Die ersten Entdeckungen der neuen Nobelpreisträger haben "auch eine ganze Generation von Forscherinnen und Forschern stimuliert, an diesen Zellen und Themen zu arbeiten", hob Ellmeier hervor. "Dadurch hat sich das Verständnis von der Funktionsweise des Immunsystems, basierend auf den ersten Entdeckungen, grundsätzlich geändert."

Die weitere Forschung befasst sich laut dem Mediziner etwa mit der Frage: "Warum bekommen manche Menschen Immunsystem-mediierte Erkrankungen und andere nicht?" Gerade bei der Corona-Pandemie habe sich gezeigt, wie vielfältig die Immunantwort nach einer Infektion sein kann. "Manche Menschen erkrankten leider schwer nach einer Infektion und entwickelten sogar Long Covid, andere hatten kaum Symptome. Viele hatten nach einer Impfung hohe Antikörperspiegel, manche aber sehr niedrige." Auch bei der Entstehung von "Long Covid" könnten regulatorische T-Zellen eine Rolle spielen, sagte er auf Nachfrage.

Welche Faktoren eine Rolle bei Autoimmunerkrankung oder einer Allergie spielen, sei vielfach noch offen, fasste Ellmeier den Themenkreis zusammen: "Die Genetik, das Mikrobiom, welche Infektionen man schon vorher hatte, ob man Grunderkrankungen hat, die das Immunsystem beeinflussen usw. - all diese Faktoren spielen eine Rolle, auch wenn man die komplexen Interaktionen und Zusammenhänge noch nicht versteht oder erst am Anfang ist, diese zu verstehen."

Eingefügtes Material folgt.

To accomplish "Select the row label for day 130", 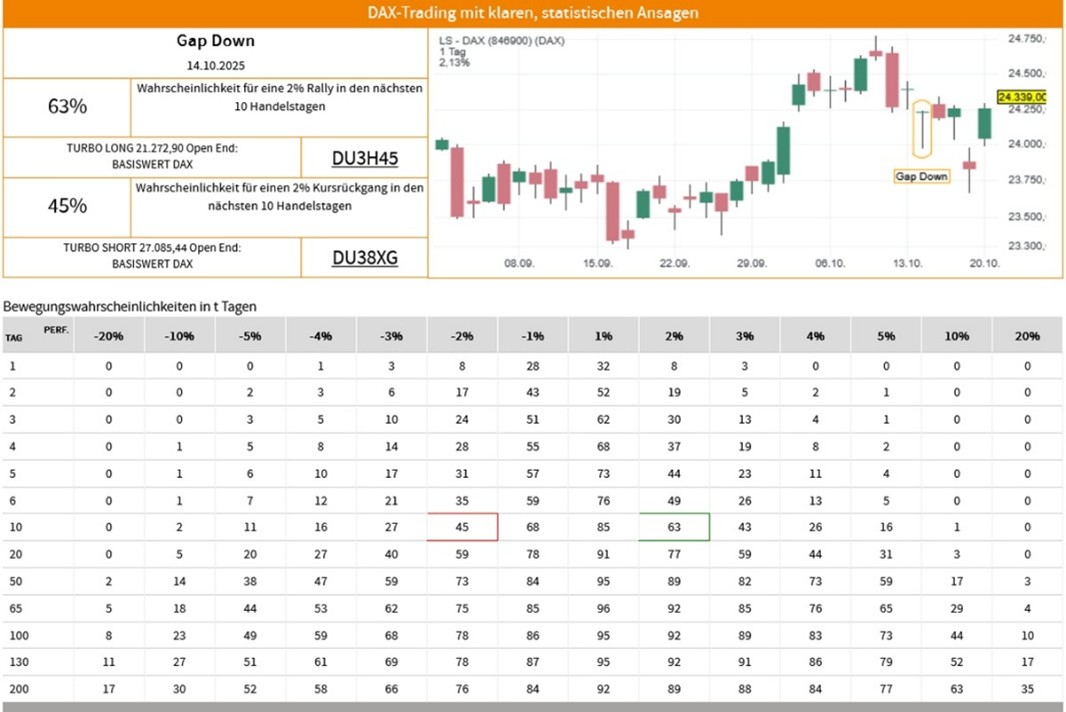I will (x=17, y=662).
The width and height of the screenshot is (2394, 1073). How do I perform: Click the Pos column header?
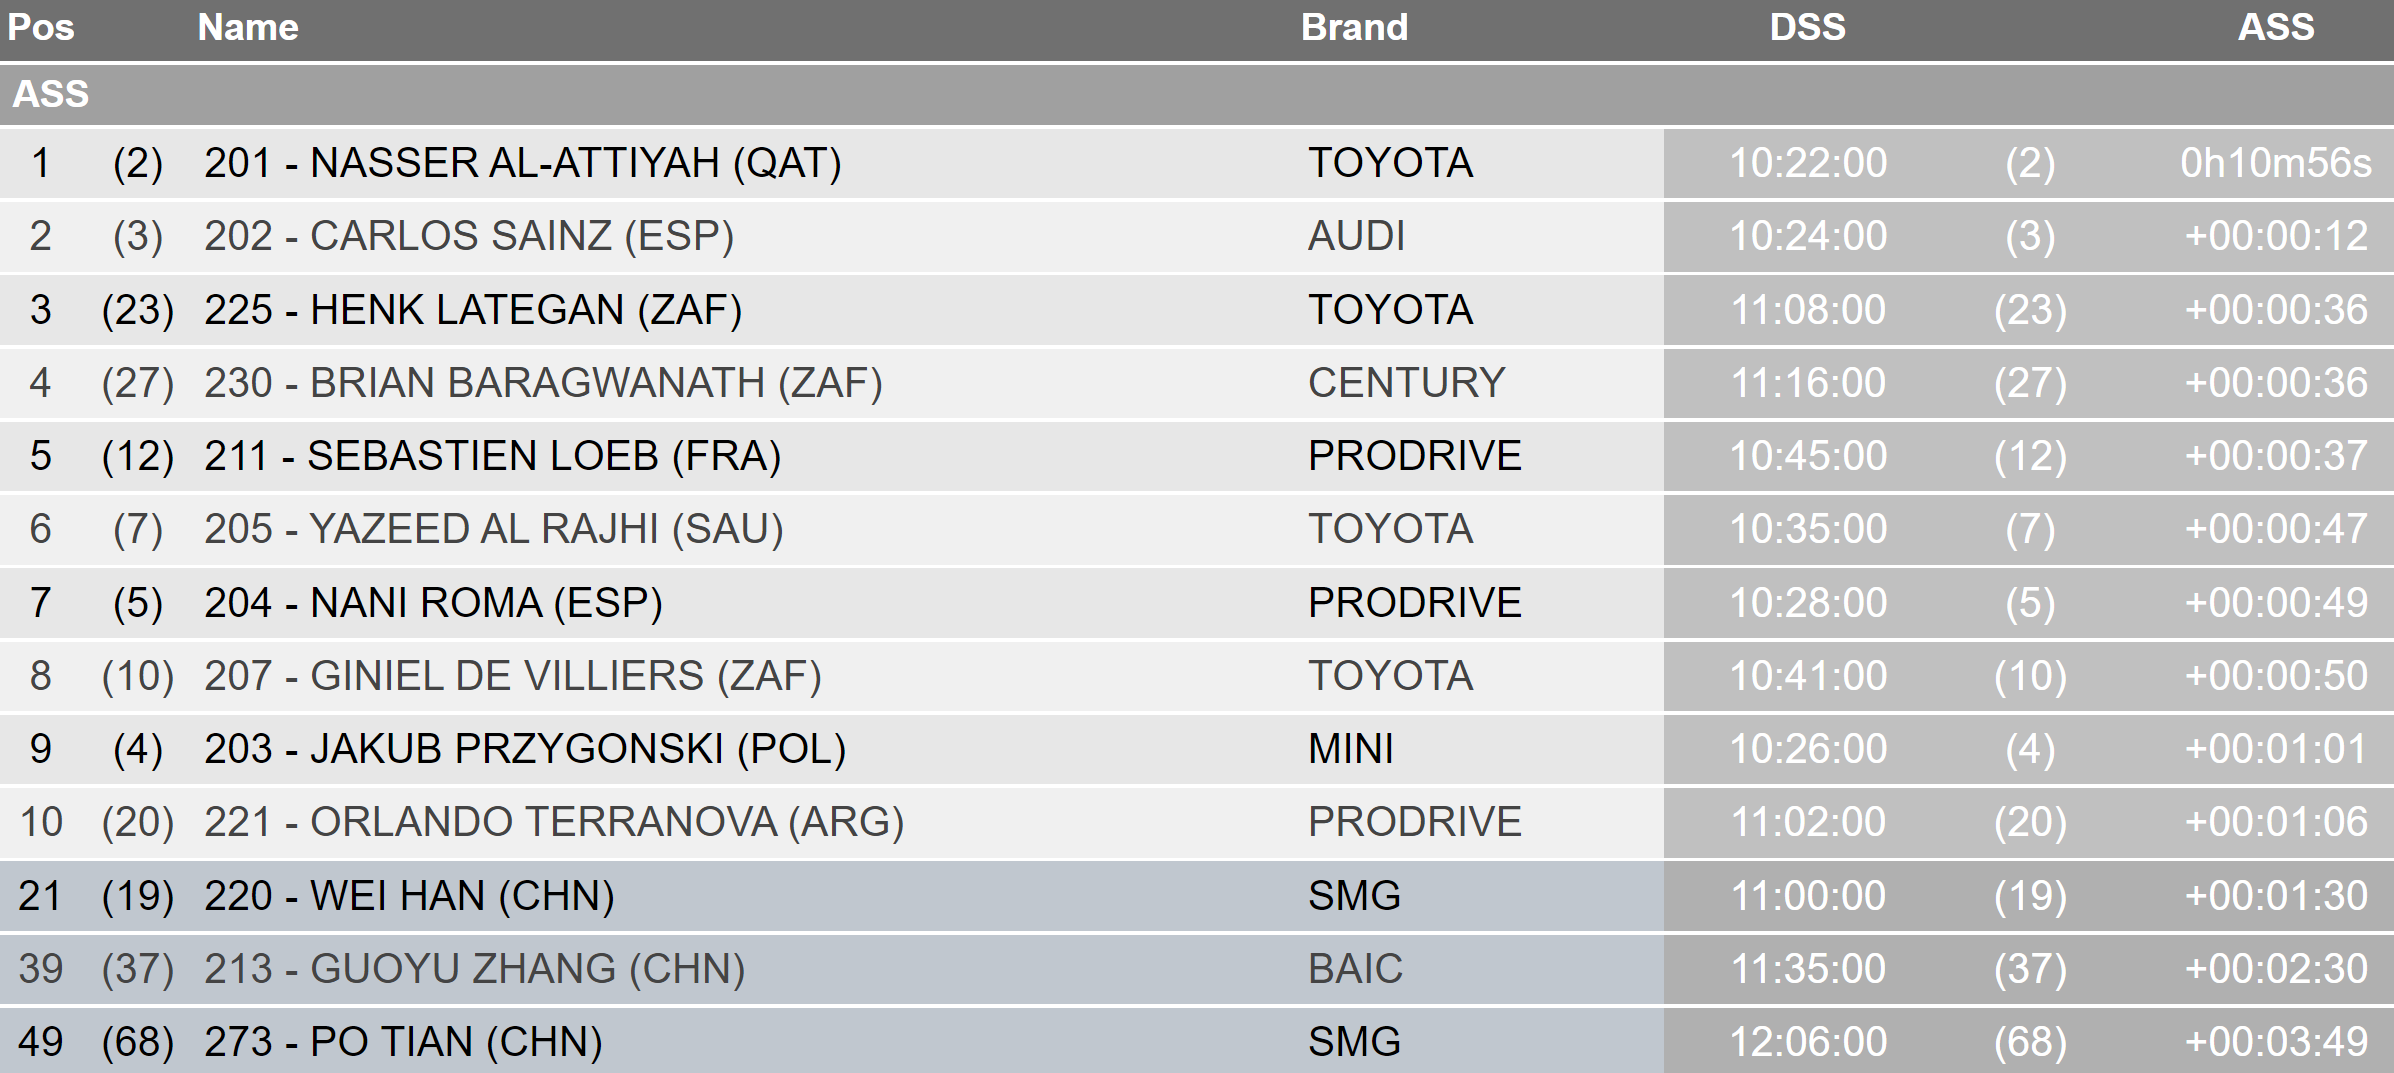click(x=41, y=27)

Daher sei Grundlagenforschung so wichtig, das zeige auch der Nobelpreis. "Ohne immunologische Forschung an regulatorischen T-Zellen, wo die ersten grundlegenden Ergebnisse schon 1995 publiziert worden sind, könnte man heute nicht nachdenken, wie man diese Gruppe von T-Zellen für zell-basierte therapeutische Strategien verwenden kann, und klinische Studien durchführen. Grundlagenforschung von heute führt zu den Medikamenten von morgen bzw. übermorgen."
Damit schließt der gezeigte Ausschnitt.